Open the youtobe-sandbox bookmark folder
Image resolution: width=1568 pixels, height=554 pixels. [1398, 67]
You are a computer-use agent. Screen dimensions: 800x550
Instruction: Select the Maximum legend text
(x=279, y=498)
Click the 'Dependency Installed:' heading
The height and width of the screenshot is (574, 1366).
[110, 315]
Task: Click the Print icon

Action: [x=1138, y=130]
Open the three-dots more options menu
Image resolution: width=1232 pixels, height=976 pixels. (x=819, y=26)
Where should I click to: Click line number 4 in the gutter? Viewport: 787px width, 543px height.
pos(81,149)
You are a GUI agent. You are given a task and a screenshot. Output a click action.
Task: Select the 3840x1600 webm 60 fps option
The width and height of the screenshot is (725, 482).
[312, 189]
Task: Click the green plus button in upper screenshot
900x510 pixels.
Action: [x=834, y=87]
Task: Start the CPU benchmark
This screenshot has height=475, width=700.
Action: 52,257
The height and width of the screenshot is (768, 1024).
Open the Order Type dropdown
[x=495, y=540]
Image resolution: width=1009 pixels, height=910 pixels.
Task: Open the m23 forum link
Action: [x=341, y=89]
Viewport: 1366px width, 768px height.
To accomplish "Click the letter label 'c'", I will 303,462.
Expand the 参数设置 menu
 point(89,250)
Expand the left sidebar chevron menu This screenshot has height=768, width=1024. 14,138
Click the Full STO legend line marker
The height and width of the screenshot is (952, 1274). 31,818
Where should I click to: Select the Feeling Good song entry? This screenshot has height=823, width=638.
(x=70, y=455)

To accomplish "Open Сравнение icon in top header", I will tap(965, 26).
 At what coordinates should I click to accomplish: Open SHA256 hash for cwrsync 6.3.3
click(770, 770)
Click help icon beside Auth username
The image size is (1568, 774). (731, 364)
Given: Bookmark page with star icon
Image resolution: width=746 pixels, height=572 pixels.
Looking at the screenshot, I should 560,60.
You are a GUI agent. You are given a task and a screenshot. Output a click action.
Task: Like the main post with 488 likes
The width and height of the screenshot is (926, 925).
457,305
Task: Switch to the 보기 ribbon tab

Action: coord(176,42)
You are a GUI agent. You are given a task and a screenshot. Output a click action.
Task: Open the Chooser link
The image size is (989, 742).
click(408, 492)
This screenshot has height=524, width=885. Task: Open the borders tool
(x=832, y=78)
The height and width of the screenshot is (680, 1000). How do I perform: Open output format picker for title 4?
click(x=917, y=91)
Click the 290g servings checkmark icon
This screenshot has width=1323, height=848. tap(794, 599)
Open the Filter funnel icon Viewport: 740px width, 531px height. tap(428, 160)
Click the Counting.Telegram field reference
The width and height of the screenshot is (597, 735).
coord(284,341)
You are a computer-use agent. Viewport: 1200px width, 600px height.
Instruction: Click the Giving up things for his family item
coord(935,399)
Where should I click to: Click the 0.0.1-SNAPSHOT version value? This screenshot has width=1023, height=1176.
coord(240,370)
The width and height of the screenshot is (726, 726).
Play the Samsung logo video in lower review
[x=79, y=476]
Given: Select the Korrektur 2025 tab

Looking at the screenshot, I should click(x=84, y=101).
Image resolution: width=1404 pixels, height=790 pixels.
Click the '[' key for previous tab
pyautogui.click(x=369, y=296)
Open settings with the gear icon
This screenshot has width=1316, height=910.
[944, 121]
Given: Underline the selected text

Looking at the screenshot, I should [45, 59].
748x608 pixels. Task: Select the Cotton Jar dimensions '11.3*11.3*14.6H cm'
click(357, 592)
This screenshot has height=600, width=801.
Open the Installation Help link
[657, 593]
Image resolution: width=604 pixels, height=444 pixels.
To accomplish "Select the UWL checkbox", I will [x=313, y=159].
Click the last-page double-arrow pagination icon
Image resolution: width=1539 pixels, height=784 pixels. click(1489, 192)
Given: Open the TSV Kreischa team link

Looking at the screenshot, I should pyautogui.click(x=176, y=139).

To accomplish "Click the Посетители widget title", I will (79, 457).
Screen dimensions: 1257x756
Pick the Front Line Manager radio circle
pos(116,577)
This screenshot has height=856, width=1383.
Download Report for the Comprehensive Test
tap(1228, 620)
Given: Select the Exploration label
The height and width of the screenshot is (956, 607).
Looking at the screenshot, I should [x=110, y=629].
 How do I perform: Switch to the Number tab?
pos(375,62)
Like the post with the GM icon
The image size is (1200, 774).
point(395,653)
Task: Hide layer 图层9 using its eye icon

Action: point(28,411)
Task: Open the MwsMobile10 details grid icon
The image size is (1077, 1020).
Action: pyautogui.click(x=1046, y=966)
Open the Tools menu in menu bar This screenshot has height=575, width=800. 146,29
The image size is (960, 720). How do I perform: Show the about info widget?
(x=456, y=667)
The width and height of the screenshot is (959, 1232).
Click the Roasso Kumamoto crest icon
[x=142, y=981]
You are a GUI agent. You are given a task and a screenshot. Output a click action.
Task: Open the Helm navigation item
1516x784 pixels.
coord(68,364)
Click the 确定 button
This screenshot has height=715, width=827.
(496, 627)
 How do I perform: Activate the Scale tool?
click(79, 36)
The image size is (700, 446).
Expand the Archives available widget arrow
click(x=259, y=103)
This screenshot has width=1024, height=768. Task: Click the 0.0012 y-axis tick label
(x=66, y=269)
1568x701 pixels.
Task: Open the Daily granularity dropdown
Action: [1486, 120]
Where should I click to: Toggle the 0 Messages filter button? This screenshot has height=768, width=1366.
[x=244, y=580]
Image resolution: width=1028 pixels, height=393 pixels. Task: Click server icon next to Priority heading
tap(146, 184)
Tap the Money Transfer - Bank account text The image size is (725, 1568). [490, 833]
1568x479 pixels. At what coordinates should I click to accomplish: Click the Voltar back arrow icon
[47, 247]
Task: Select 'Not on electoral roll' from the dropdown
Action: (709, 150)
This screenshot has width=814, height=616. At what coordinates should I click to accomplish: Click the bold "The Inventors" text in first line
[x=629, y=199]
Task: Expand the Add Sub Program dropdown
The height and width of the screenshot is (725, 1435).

━━━

ABOUT THIS TASK
The records above should be repeated exactly. Print them all.

RESULT BELOW
Open the youtobe-sandbox bookmark folder
Image resolution: width=1568 pixels, height=554 pixels. [1398, 67]
You are a computer-use agent. Screen dimensions: 800x550
Instruction: Select the Maximum legend text
(x=279, y=498)
Click the 'Dependency Installed:' heading
The height and width of the screenshot is (574, 1366).
[110, 315]
Task: Click the Print icon

Action: [x=1138, y=130]
Open the three-dots more options menu
Image resolution: width=1232 pixels, height=976 pixels. (x=819, y=26)
Where should I click to: Click line number 4 in the gutter? Viewport: 787px width, 543px height.
pos(81,149)
You are a GUI agent. You are given a task and a screenshot. Output a click action.
Task: Select the 3840x1600 webm 60 fps option
The width and height of the screenshot is (725, 482).
[312, 189]
Task: Click the green plus button in upper screenshot
900x510 pixels.
Action: [x=834, y=87]
Task: Start the CPU benchmark
This screenshot has height=475, width=700.
Action: 52,257
The height and width of the screenshot is (768, 1024).
Open the Order Type dropdown
[x=495, y=540]
Image resolution: width=1009 pixels, height=910 pixels.
Task: Open the m23 forum link
Action: [x=341, y=89]
Viewport: 1366px width, 768px height.
To accomplish "Click the letter label 'c'", I will 303,462.
Expand the 参数设置 menu
 point(89,250)
Expand the left sidebar chevron menu This screenshot has height=768, width=1024. 14,138
Click the Full STO legend line marker
The height and width of the screenshot is (952, 1274). 31,818
Where should I click to: Select the Feeling Good song entry? This screenshot has height=823, width=638.
(x=70, y=455)

To accomplish "Open Сравнение icon in top header", I will tap(965, 26).
 At what coordinates should I click to accomplish: Open SHA256 hash for cwrsync 6.3.3
click(770, 770)
Click help icon beside Auth username
The image size is (1568, 774). (731, 364)
Given: Bookmark page with star icon
Image resolution: width=746 pixels, height=572 pixels.
Looking at the screenshot, I should 560,60.
You are a GUI agent. You are given a task and a screenshot. Output a click action.
Task: Like the main post with 488 likes
The width and height of the screenshot is (926, 925).
457,305
Task: Switch to the 보기 ribbon tab

Action: coord(176,42)
You are a GUI agent. You are given a task and a screenshot. Output a click action.
Task: Open the Chooser link
The image size is (989, 742).
click(408, 492)
This screenshot has height=524, width=885. Task: Open the borders tool
(x=832, y=78)
The height and width of the screenshot is (680, 1000). How do I perform: Open output format picker for title 4?
click(x=917, y=91)
Click the 290g servings checkmark icon
This screenshot has width=1323, height=848. tap(794, 599)
Open the Filter funnel icon Viewport: 740px width, 531px height. tap(428, 160)
Click the Counting.Telegram field reference
The width and height of the screenshot is (597, 735).
coord(284,341)
You are a computer-use agent. Viewport: 1200px width, 600px height.
Instruction: Click the Giving up things for his family item
coord(935,399)
Where should I click to: Click the 0.0.1-SNAPSHOT version value? This screenshot has width=1023, height=1176.
coord(240,370)
The width and height of the screenshot is (726, 726).
Play the Samsung logo video in lower review
[x=79, y=476]
Given: Select the Korrektur 2025 tab

Looking at the screenshot, I should click(x=84, y=101).
Image resolution: width=1404 pixels, height=790 pixels.
Click the '[' key for previous tab
pyautogui.click(x=369, y=296)
Open settings with the gear icon
This screenshot has width=1316, height=910.
[944, 121]
Given: Underline the selected text

Looking at the screenshot, I should [45, 59].
748x608 pixels. Task: Select the Cotton Jar dimensions '11.3*11.3*14.6H cm'
click(357, 592)
This screenshot has height=600, width=801.
Open the Installation Help link
[657, 593]
Image resolution: width=604 pixels, height=444 pixels.
To accomplish "Select the UWL checkbox", I will [x=313, y=159].
Click the last-page double-arrow pagination icon
Image resolution: width=1539 pixels, height=784 pixels. click(1489, 192)
Given: Open the TSV Kreischa team link

Looking at the screenshot, I should pyautogui.click(x=176, y=139).

To accomplish "Click the Посетители widget title", I will (79, 457).
Screen dimensions: 1257x756
Pick the Front Line Manager radio circle
pos(116,577)
This screenshot has height=856, width=1383.
Download Report for the Comprehensive Test
tap(1228, 620)
Given: Select the Exploration label
The height and width of the screenshot is (956, 607).
Looking at the screenshot, I should [x=110, y=629].
 How do I perform: Switch to the Number tab?
pos(375,62)
Like the post with the GM icon
The image size is (1200, 774).
point(395,653)
Task: Hide layer 图层9 using its eye icon

Action: point(28,411)
Task: Open the MwsMobile10 details grid icon
The image size is (1077, 1020).
Action: pyautogui.click(x=1046, y=966)
Open the Tools menu in menu bar This screenshot has height=575, width=800. 146,29
The image size is (960, 720). How do I perform: Show the about info widget?
(x=456, y=667)
The width and height of the screenshot is (959, 1232).
Click the Roasso Kumamoto crest icon
[x=142, y=981]
You are a GUI agent. You are given a task and a screenshot. Output a click action.
Task: Open the Helm navigation item
1516x784 pixels.
coord(68,364)
Click the 确定 button
This screenshot has height=715, width=827.
(496, 627)
 How do I perform: Activate the Scale tool?
click(79, 36)
The image size is (700, 446).
Expand the Archives available widget arrow
click(x=259, y=103)
This screenshot has width=1024, height=768. Task: Click the 0.0012 y-axis tick label
(x=66, y=269)
1568x701 pixels.
Task: Open the Daily granularity dropdown
Action: [1486, 120]
Where should I click to: Toggle the 0 Messages filter button? This screenshot has height=768, width=1366.
[x=244, y=580]
Image resolution: width=1028 pixels, height=393 pixels. Task: Click server icon next to Priority heading
tap(146, 184)
Tap the Money Transfer - Bank account text The image size is (725, 1568). [490, 833]
1568x479 pixels. At what coordinates should I click to accomplish: Click the Voltar back arrow icon
[47, 247]
Task: Select 'Not on electoral roll' from the dropdown
Action: (709, 150)
This screenshot has width=814, height=616. At what coordinates should I click to accomplish: Click the bold "The Inventors" text in first line
[x=629, y=199]
Task: Expand the Add Sub Program dropdown
The height and width of the screenshot is (725, 1435).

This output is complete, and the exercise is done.